- [TEXT BLOCK]
--- begin ---

On first listen, Film School’s debut was exactly the kind of album that reaffirms my belief that “indie rock” is simply a catch-all for pretentious musicians to hide the fact that they can’t sing or play well. There’s something about Brilliant Career that lends itself to the inscrutable, often infuriating extremes of the pop and rock genres that I locate squarely in the idea of the drone. While “American Turnip” starts the album off on the right foot, swelling from a slow guitar chord backed by ocean-like keyboards into a fuller, fuzzy sound and then back again, it also sets in motion the irritation to follow: the song dissolves at the end into a cacophony that makes a mess of the melody and finally descends to a buzz-drone-hum.
Generally, I’d be willing to accept this as a statement, especially given the fact that the track is instrumental. The story crescendos almost violently and then collapses. Good storytelling through sound. But that buzzing. That buzzing becomes the one recurrent theme throughout the album. “American Turnip” is followed quickly by “Not About a Girl”, a dirge-like song that shows off the combination slow-core/shoegazer pop that is at the heart of Film School. Yet what could be simply a slow song with poetic lyrics and some fine guitar work is muddled by the droning buzz. It fuzzes the edges of the song, like a bad Photoshop filter, and leaves the listener agitated. The buzz consumes the attention to the point that it becomes difficult to focus on the lyrics, or the waltzing melody. Or is that the point?
This is, after all, more of a musical project than a band. Film School is the brainchild of Krayg Burton, a San Francisco musician with a penchant for homemade music and with connections to a lot of other bands. At various points on Brilliant Career, Burton is joined by Scott Kannberg (Pavement), Kyle Statham (Fuck), Mauri Skinfill (Glitter Mini 9) and others to flesh out his sound. The various interactions of the musicians create different sounds and textures from track to track, and the emotive force of these tunes is less in their relation to traditional song structure than it is in the layering of vocals and sound to create compositions. Film School’s sound might waver between shoegazer, dream pop, or even post-rock, but no matter the sound structure, there is a heavy mixture of experimentalism and dedication to melody that produces interesting results.

--- end ---

- [DATASET RECORDS]
--- begin ---

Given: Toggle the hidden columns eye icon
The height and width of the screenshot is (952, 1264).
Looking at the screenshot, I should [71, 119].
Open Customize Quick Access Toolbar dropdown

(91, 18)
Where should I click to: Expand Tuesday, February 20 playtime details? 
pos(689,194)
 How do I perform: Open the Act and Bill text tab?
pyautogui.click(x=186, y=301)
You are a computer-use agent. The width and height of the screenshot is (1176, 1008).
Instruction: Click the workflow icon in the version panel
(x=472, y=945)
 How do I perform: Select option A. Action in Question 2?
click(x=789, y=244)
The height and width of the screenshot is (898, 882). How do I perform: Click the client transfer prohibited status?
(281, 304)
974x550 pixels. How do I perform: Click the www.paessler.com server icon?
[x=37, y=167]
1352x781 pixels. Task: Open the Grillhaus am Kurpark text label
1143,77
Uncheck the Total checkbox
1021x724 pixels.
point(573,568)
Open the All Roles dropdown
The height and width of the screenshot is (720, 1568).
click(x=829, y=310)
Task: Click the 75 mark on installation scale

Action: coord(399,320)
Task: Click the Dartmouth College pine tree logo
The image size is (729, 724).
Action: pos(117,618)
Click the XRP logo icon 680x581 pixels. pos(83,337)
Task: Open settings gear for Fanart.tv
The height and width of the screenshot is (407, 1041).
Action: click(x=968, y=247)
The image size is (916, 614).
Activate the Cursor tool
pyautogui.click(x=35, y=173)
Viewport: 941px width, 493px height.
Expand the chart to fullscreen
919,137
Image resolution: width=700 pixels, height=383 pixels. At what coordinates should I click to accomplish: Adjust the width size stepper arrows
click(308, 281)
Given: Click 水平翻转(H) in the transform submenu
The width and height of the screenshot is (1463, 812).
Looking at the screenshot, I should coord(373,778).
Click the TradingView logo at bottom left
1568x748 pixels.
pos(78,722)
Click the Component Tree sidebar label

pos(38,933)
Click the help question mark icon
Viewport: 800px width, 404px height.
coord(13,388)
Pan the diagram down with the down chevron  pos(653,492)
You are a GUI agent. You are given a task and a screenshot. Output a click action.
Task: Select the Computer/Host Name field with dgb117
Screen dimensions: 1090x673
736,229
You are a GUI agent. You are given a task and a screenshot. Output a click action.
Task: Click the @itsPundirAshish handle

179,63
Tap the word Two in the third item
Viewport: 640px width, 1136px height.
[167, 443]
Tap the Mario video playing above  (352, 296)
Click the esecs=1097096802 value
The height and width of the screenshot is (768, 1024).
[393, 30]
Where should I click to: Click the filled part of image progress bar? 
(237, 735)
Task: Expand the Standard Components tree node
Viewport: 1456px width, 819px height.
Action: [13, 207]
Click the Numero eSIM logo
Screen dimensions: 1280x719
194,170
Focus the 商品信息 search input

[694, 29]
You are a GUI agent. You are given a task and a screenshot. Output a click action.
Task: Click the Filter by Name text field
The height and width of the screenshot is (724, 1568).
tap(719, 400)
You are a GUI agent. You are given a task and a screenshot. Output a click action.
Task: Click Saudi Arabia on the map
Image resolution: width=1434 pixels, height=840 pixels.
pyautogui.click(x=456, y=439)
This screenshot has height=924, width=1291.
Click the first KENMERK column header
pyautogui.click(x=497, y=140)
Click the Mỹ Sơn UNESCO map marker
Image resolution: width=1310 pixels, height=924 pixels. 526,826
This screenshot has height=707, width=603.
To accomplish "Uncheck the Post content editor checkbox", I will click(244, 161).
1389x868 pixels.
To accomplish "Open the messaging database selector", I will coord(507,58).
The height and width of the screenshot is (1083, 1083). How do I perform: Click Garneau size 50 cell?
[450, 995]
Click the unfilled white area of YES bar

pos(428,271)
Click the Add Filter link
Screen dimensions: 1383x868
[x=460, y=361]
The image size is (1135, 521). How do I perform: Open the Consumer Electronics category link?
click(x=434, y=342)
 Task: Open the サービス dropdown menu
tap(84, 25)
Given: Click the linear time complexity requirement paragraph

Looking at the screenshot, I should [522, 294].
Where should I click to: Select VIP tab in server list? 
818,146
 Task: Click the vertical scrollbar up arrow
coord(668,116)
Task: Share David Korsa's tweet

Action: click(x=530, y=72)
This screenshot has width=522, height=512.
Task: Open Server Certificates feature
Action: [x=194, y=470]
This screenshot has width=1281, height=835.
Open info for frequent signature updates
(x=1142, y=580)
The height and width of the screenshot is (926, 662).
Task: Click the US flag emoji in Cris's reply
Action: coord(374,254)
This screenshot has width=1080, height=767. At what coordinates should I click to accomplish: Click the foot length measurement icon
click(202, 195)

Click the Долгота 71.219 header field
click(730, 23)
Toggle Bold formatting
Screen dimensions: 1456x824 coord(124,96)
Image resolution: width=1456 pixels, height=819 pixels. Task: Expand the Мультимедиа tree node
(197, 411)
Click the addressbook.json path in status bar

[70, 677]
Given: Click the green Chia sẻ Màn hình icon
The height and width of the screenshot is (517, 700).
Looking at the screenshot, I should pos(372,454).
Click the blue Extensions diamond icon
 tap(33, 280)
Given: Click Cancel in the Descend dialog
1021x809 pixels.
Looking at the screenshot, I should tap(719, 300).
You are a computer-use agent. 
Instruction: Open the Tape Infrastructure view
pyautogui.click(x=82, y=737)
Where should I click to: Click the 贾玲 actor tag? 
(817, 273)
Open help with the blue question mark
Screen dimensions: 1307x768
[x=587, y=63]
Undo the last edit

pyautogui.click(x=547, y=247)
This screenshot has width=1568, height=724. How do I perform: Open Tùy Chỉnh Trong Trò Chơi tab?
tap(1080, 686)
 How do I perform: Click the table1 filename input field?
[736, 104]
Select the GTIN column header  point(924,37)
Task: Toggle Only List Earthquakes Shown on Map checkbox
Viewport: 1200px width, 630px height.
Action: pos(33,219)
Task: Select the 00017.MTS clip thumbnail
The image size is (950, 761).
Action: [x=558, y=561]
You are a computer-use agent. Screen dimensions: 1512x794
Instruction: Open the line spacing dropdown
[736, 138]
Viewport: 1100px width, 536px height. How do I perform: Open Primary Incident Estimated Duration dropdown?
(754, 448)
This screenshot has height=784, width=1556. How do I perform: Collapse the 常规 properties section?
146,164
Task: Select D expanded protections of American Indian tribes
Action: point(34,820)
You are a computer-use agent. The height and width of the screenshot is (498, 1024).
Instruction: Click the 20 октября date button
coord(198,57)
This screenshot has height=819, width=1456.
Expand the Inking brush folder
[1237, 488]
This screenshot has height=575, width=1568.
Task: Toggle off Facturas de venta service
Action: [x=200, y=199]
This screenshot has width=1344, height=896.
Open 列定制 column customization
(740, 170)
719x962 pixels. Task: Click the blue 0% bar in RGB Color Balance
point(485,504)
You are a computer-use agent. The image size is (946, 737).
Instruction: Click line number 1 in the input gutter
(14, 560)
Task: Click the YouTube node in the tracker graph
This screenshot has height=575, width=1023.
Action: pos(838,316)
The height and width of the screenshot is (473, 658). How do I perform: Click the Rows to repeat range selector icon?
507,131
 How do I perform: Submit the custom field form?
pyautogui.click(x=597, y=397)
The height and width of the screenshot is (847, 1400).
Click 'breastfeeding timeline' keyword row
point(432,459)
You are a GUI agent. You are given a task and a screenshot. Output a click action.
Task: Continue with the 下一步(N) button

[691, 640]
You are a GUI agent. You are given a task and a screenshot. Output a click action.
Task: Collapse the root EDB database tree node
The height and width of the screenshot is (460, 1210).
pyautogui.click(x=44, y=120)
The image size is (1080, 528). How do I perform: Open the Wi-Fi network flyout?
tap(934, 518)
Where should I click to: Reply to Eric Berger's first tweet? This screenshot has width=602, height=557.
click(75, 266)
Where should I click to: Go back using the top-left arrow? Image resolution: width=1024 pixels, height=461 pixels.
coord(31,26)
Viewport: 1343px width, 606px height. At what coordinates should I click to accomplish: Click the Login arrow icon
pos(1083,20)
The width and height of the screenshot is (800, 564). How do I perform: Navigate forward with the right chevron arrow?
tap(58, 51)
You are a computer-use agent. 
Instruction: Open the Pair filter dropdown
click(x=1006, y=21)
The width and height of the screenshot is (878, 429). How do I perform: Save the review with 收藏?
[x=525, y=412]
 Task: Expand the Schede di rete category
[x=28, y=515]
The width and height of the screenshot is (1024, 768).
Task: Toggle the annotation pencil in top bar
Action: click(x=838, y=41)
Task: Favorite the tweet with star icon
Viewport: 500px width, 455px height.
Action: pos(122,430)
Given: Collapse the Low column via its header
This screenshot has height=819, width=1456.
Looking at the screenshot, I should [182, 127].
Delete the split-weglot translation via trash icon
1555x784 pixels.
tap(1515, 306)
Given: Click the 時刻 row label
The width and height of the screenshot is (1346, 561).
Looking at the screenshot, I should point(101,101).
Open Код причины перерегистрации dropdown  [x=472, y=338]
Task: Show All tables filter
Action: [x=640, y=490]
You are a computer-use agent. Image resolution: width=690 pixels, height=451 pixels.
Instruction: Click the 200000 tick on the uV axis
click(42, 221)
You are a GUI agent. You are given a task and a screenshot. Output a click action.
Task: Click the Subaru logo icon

--- end ---

- [DIRECTIVE 1] Reproduce the album review in full, word for word.
- [DIRECTIVE 2] Locate each line of the records that contains the string "category", matching case, and copy out every such line.
The records are unrelated to the album review.

- [EXERCISE OUTPUT 1]
On first listen, Film School’s debut was exactly the kind of album that reaffirms my belief that “indie rock” is simply a catch-all for pretentious musicians to hide the fact that they can’t sing or play well. There’s something about Brilliant Career that lends itself to the inscrutable, often infuriating extremes of the pop and rock genres that I locate squarely in the idea of the drone. While “American Turnip” starts the album off on the right foot, swelling from a slow guitar chord backed by ocean-like keyboards into a fuller, fuzzy sound and then back again, it also sets in motion the irritation to follow: the song dissolves at the end into a cacophony that makes a mess of the melody and finally descends to a buzz-drone-hum.
Generally, I’d be willing to accept this as a statement, especially given the fact that the track is instrumental. The story crescendos almost violently and then collapses. Good storytelling through sound. But that buzzing. That buzzing becomes the one recurrent theme throughout the album. “American Turnip” is followed quickly by “Not About a Girl”, a dirge-like song that shows off the combination slow-core/shoegazer pop that is at the heart of Film School. Yet what could be simply a slow song with poetic lyrics and some fine guitar work is muddled by the droning buzz. It fuzzes the edges of the song, like a bad Photoshop filter, and leaves the listener agitated. The buzz consumes the attention to the point that it becomes difficult to focus on the lyrics, or the waltzing melody. Or is that the point?
This is, after all, more of a musical project than a band. Film School is the brainchild of Krayg Burton, a San Francisco musician with a penchant for homemade music and with connections to a lot of other bands. At various points on Brilliant Career, Burton is joined by Scott Kannberg (Pavement), Kyle Statham (Fuck), Mauri Skinfill (Glitter Mini 9) and others to flesh out his sound. The various interactions of the musicians create different sounds and textures from track to track, and the emotive force of these tunes is less in their relation to traditional song structure than it is in the layering of vocals and sound to create compositions. Film School’s sound might waver between shoegazer, dream pop, or even post-rock, but no matter the sound structure, there is a heavy mixture of experimentalism and dedication to melody that produces interesting results.

- [EXERCISE OUTPUT 2]
The image size is (1135, 521). How do I perform: Open the Consumer Electronics category link?
 Task: Expand the Schede di rete category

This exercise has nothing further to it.